*** Opening of Passage ***

The Australian dollar recently tumbled into
new decade-low territory, with the currency since rising but continuing to
flirt with long-term lows. The dollar dropped to just 66.60 US cents, before
rising to settle into a range of 67.10 to 67.50 US cents. With the Aussie
dollar already on a fairly sharp downwards trajectory since the end of
December, the latest fall into fresh territory could be a sign of things to
come.
The weak Aussie dollar is the result of
many factors, including weak domestic growth, coronavirus jitters, and
international pessimism. The domestic economy is not exactly surging ahead,
with the coronavirus putting additional pressure on both commodities and the
tourism sector. The local currency relies heavily on the world’s second largest
economy, with resources leaving the country and people coming into the country
both severely affected by the outbreak.
According to Westpac senior currency
strategist Sean Callow, “The Aussie is absorbing a lot of bad news from its
number one trading partner... There’s been a very steep fall in Australia’s key
commodity prices since mid-January, which was the peak of our export prices...
The ripple effect is huge on the commodity side and obviously there’s a grave
threat to Australia’s service exports from the travel restrictions on Chinese
nationals.”
The Chinese economy is expected to grow
just 4.5% in the first quarter of 2020, compared to 6% growth achieved in the
final three months of 2019. The People’s Bank of China injected a record USD
$83 billion into the economy on Jan 17, and another $129 billion over recent
days as the Chinese stock market slumped. While it claims everything is under
control, China’s government is using multiple targeted fiscal measures to soak
up coronavirus losses.
Just how much the current situation in
China will affect Australia is guesswork at this stage, with no-one sure
exactly how bad the virus will get. The Australian dollar was already forecast
to fall over the next few months, with the situation in China possibly speeding
up the rate of decline. While Reserve Bank governor Philip Lowe originally
forecast the dollar to fall to 66 cents by the middle of the year, this will be
reassessed as the situation unfolds.
The Reserve Bank has continued to soften
its approach to interest rates. A rate cut of 25 basis points will see levels
fall below the current record of 0.75%, with this situation deemed to be 50%
likely in May and almost certain by August. According to Mr. Callow, this could
lead to the Aussie dollar being as weak as 65 US cents by the end of the year.

*** Close of Passage ***
*** Opening of Records ***

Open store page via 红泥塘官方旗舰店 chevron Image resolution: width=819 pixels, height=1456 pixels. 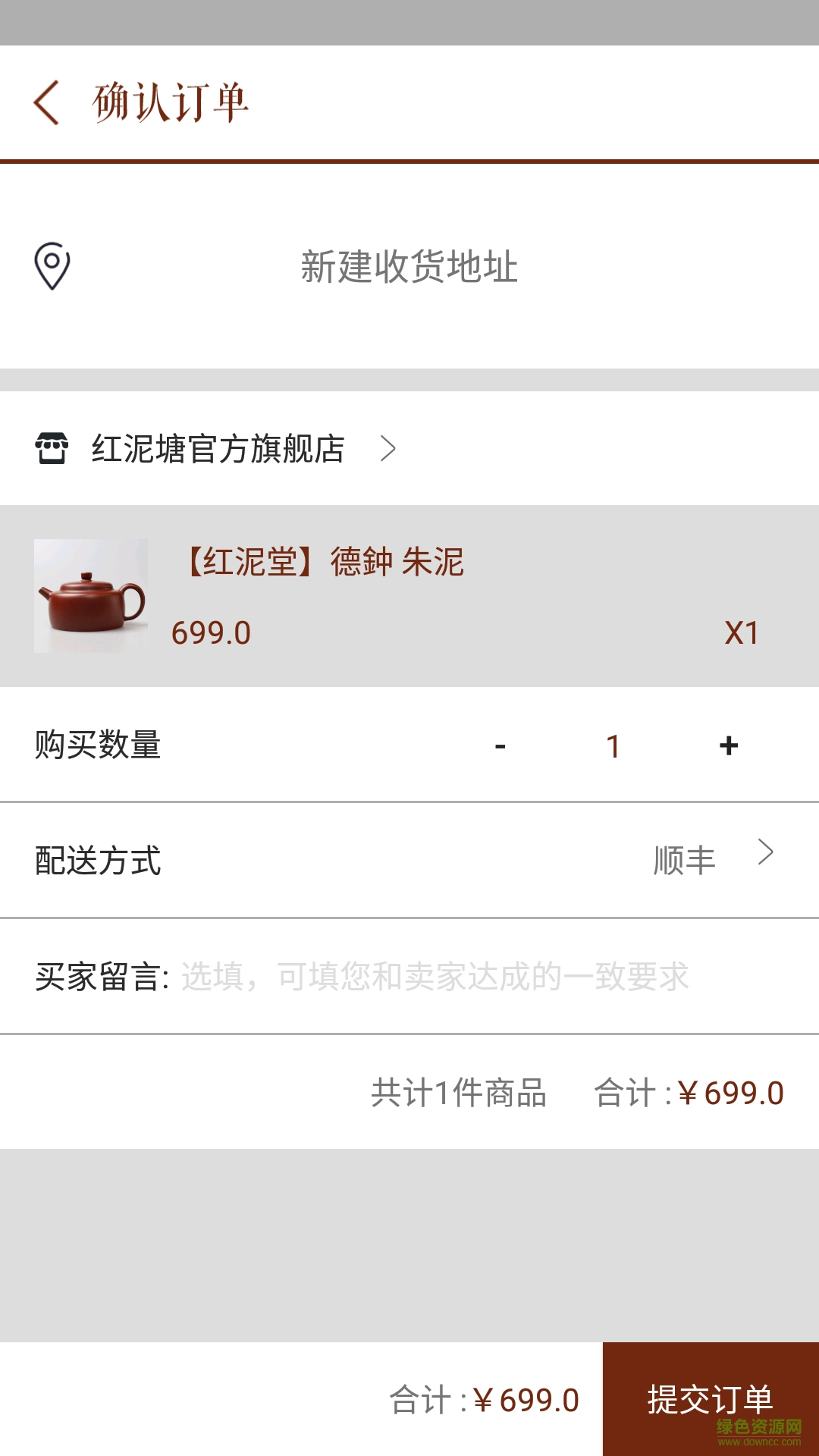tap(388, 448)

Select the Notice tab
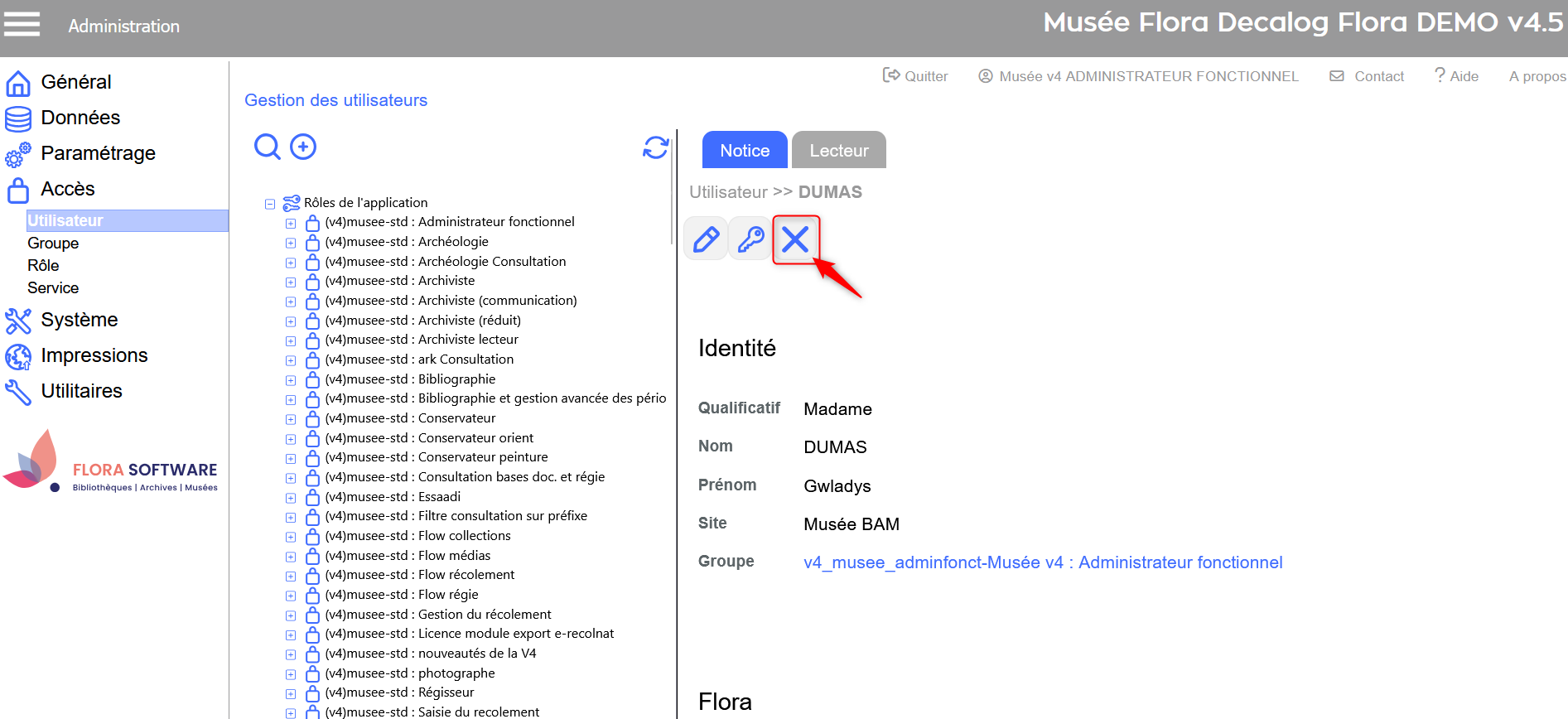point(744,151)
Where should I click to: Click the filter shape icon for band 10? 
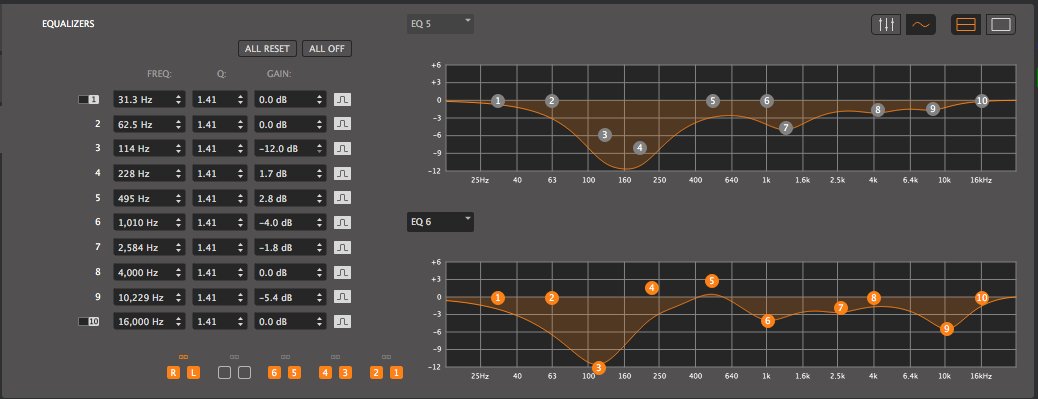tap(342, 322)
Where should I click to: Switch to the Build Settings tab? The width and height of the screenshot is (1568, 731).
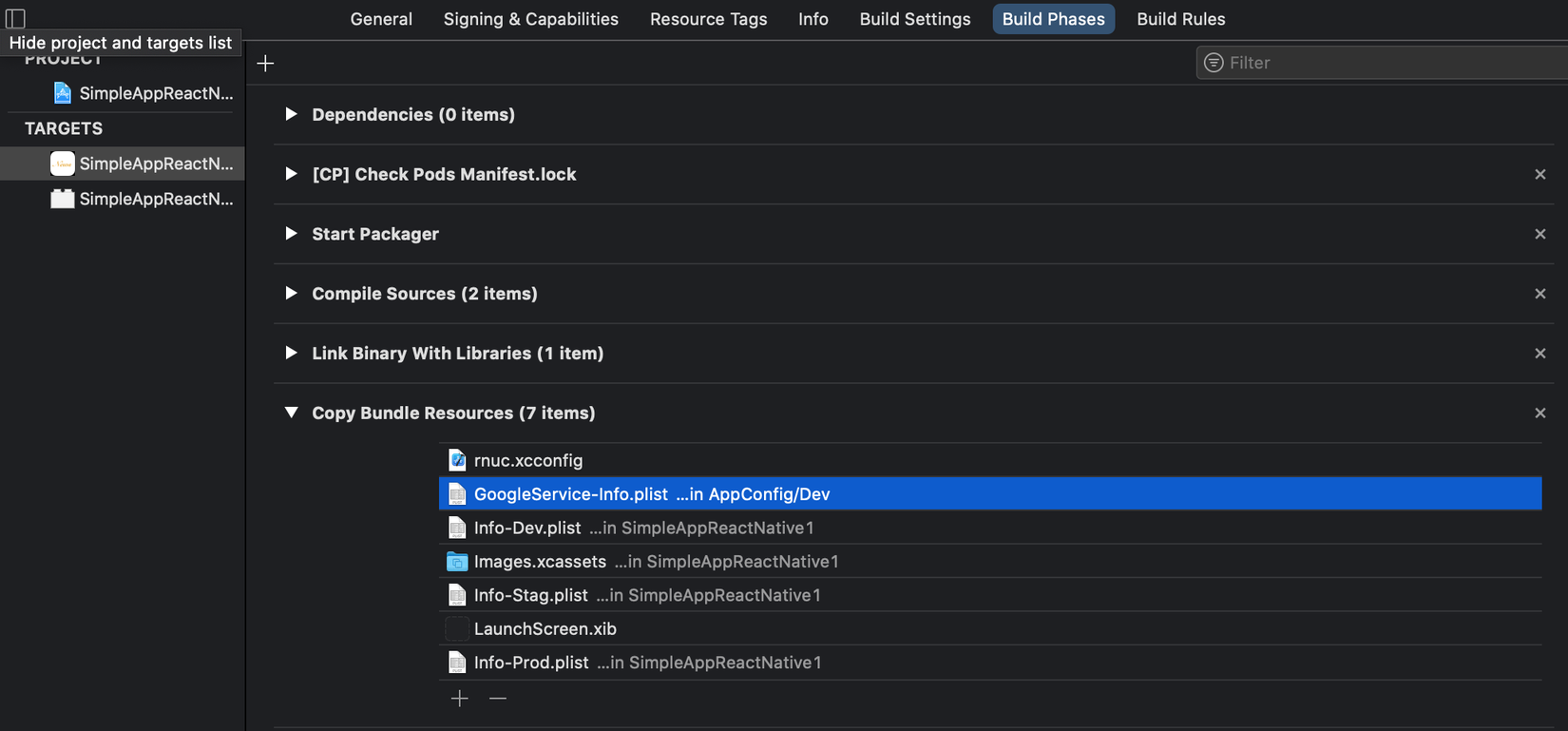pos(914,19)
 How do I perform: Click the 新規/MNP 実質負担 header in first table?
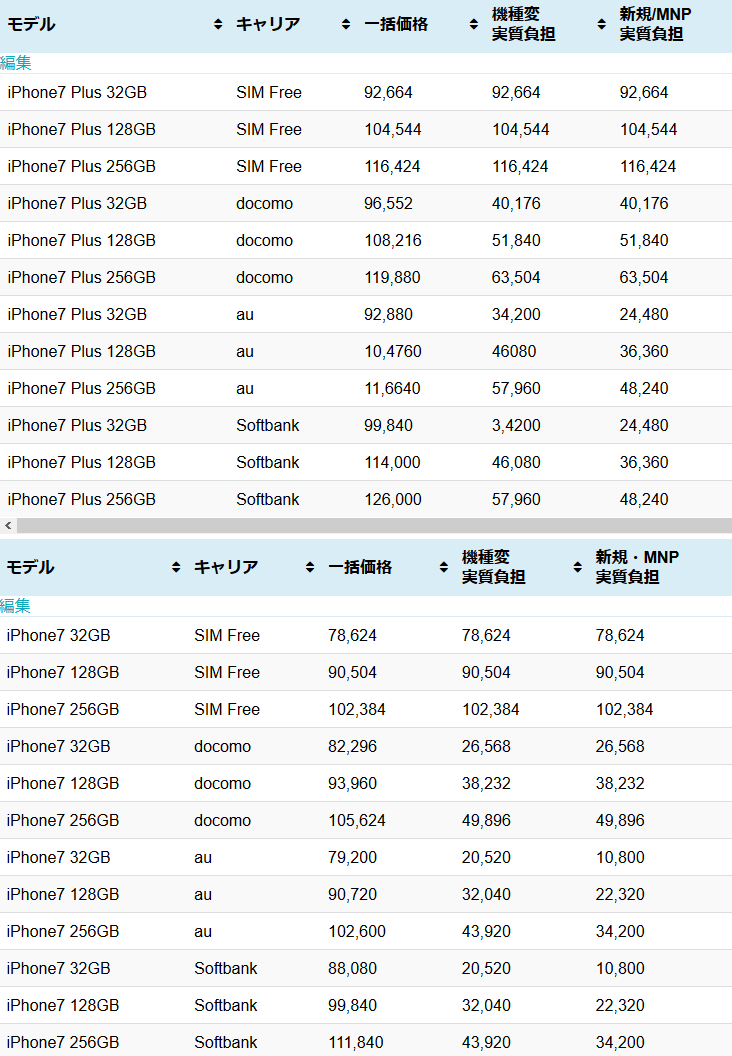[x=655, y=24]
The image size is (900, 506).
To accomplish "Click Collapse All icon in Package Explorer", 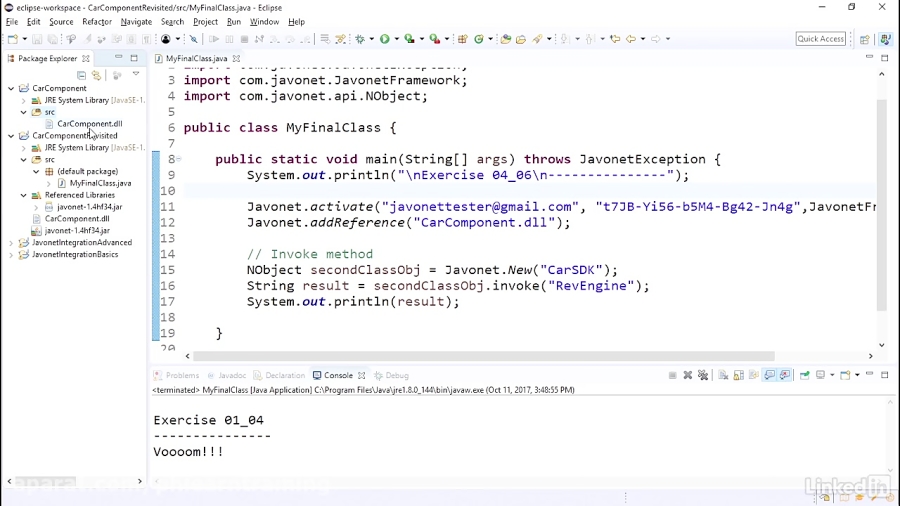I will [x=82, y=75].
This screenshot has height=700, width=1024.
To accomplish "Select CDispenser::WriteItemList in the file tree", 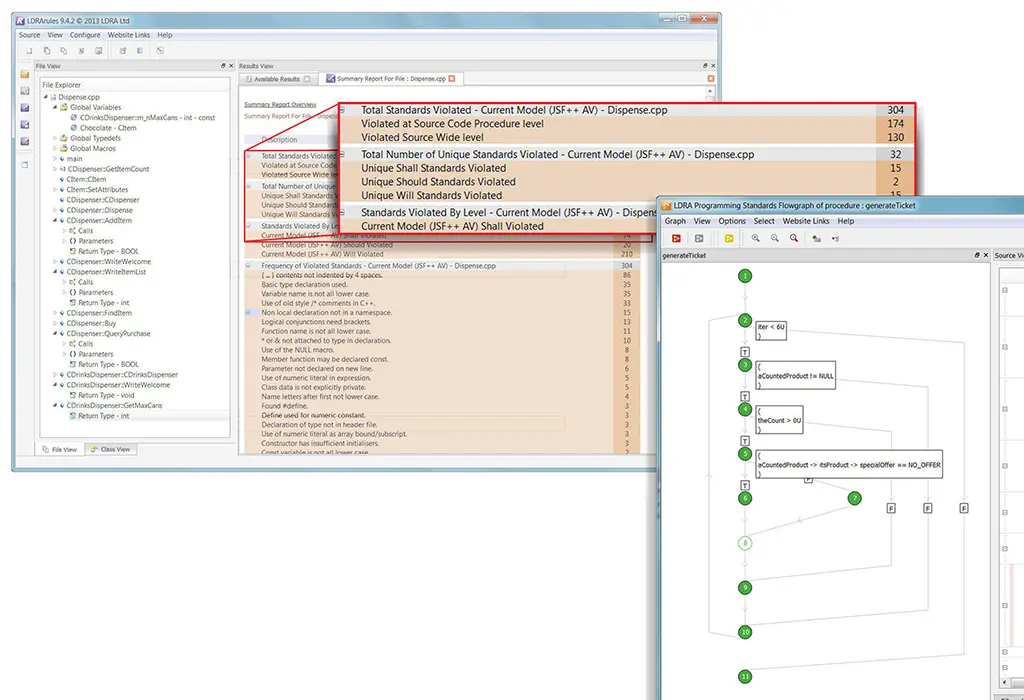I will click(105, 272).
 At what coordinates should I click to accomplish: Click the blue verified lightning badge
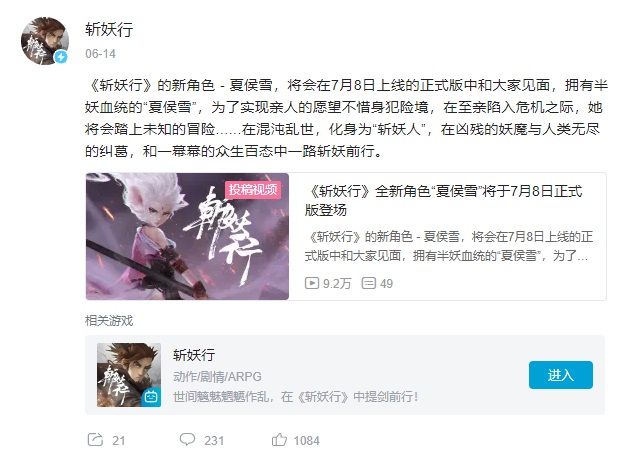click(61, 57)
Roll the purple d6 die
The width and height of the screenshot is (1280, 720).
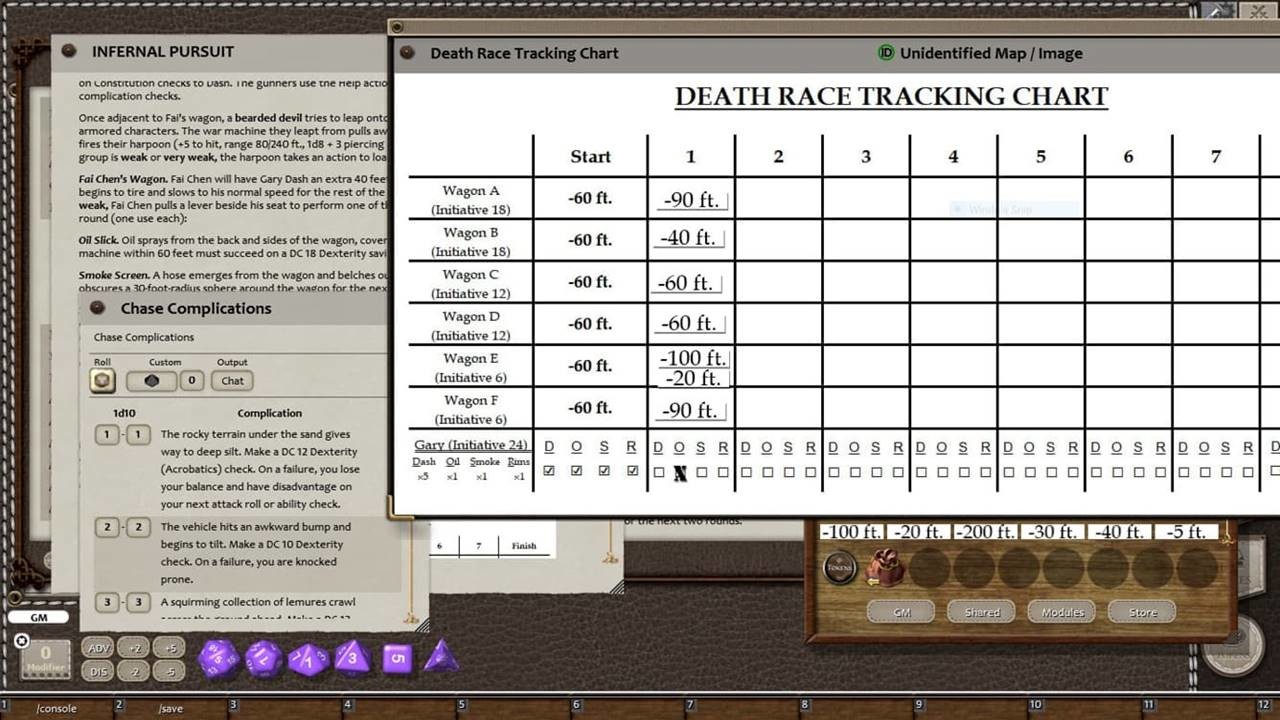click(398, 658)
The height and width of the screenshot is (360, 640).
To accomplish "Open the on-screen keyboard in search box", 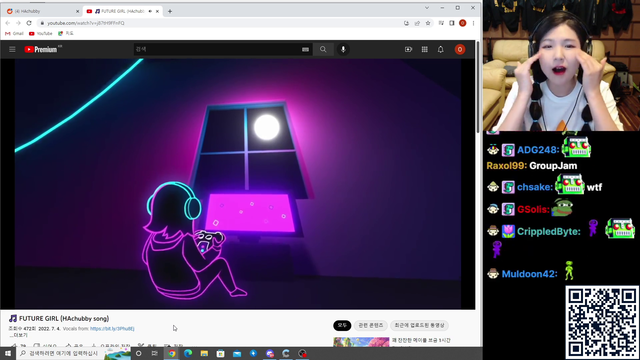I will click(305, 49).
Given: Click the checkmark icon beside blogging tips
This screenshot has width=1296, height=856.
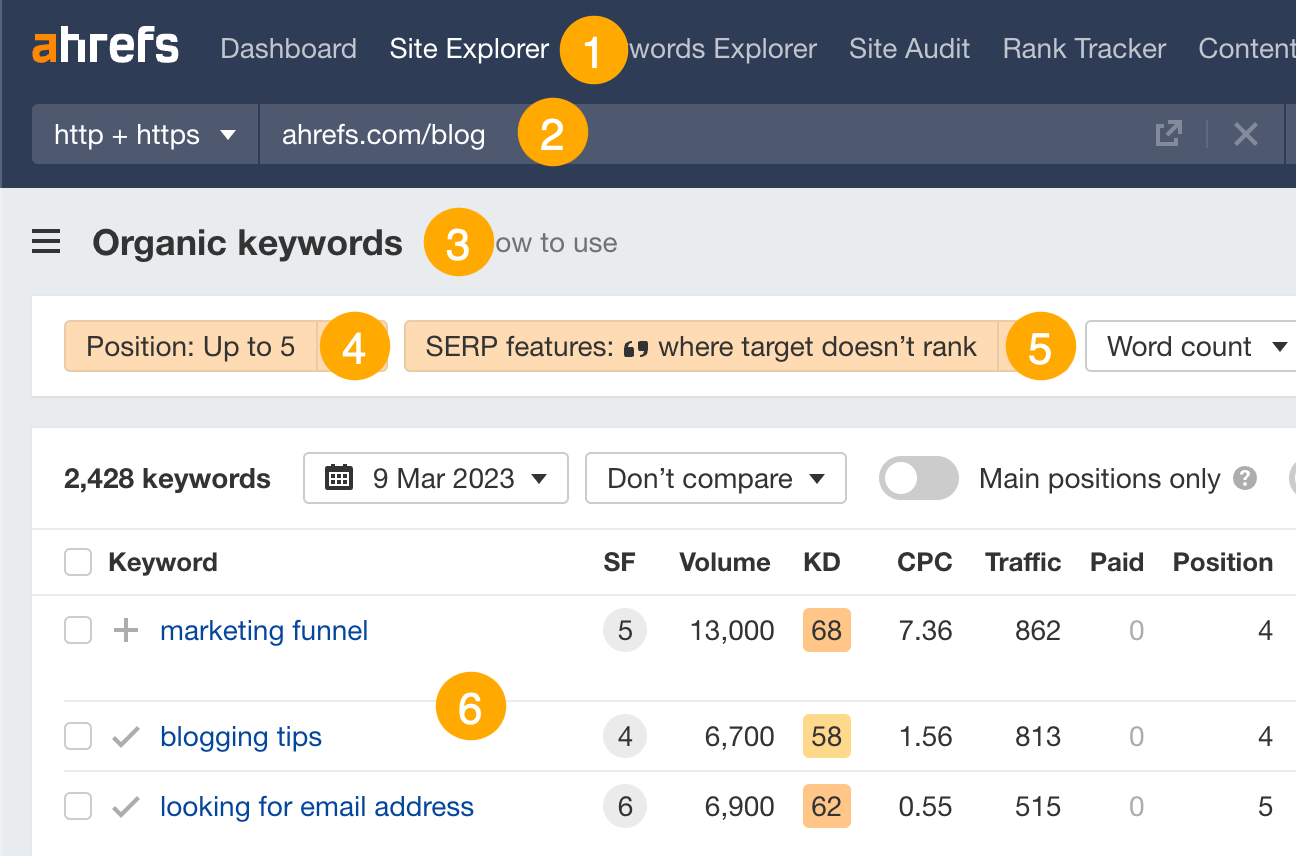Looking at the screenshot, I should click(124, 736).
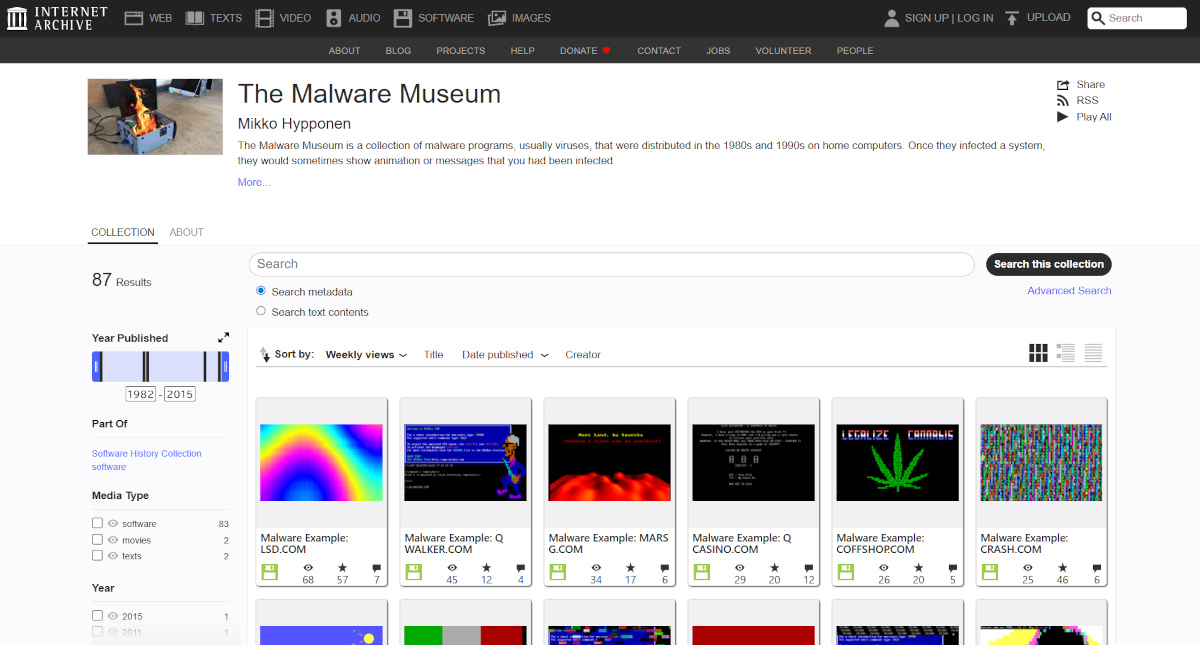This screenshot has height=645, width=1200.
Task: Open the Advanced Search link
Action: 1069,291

*** Close of Records ***

→ **Work to complete**:
- a) According to the Australian dollar article, in what range did the currency settle after dropping to 66.60 US cents?
- b) Translate this sentence from the Australian dollar article into Spanish: "The Reserve Bank has continued to soften its approach to interest rates."
- c) Rewrite the stretch of the Australian dollar article from "The ripple effect" through "up coronavirus losses.", changing "ripple effect" to "knock-on effect".
The items have nothing to do with the Australian dollar article.

→ **Responses in order**:
- a) 67.10 to 67.50 US cents.

- b) El Banco de la Reserva ha seguido suavizando su postura respecto a las tasas de interés.

- c)
The knock-on effect is huge on the commodity side and obviously there’s a grave
threat to Australia’s service exports from the travel restrictions on Chinese
nationals.”
The Chinese economy is expected to grow
just 4.5% in the first quarter of 2020, compared to 6% growth achieved in the
final three months of 2019. The People’s Bank of China injected a record USD
$83 billion into the economy on Jan 17, and another $129 billion over recent
days as the Chinese stock market slumped. While it claims everything is under
control, China’s government is using multiple targeted fiscal measures to soak
up coronavirus losses.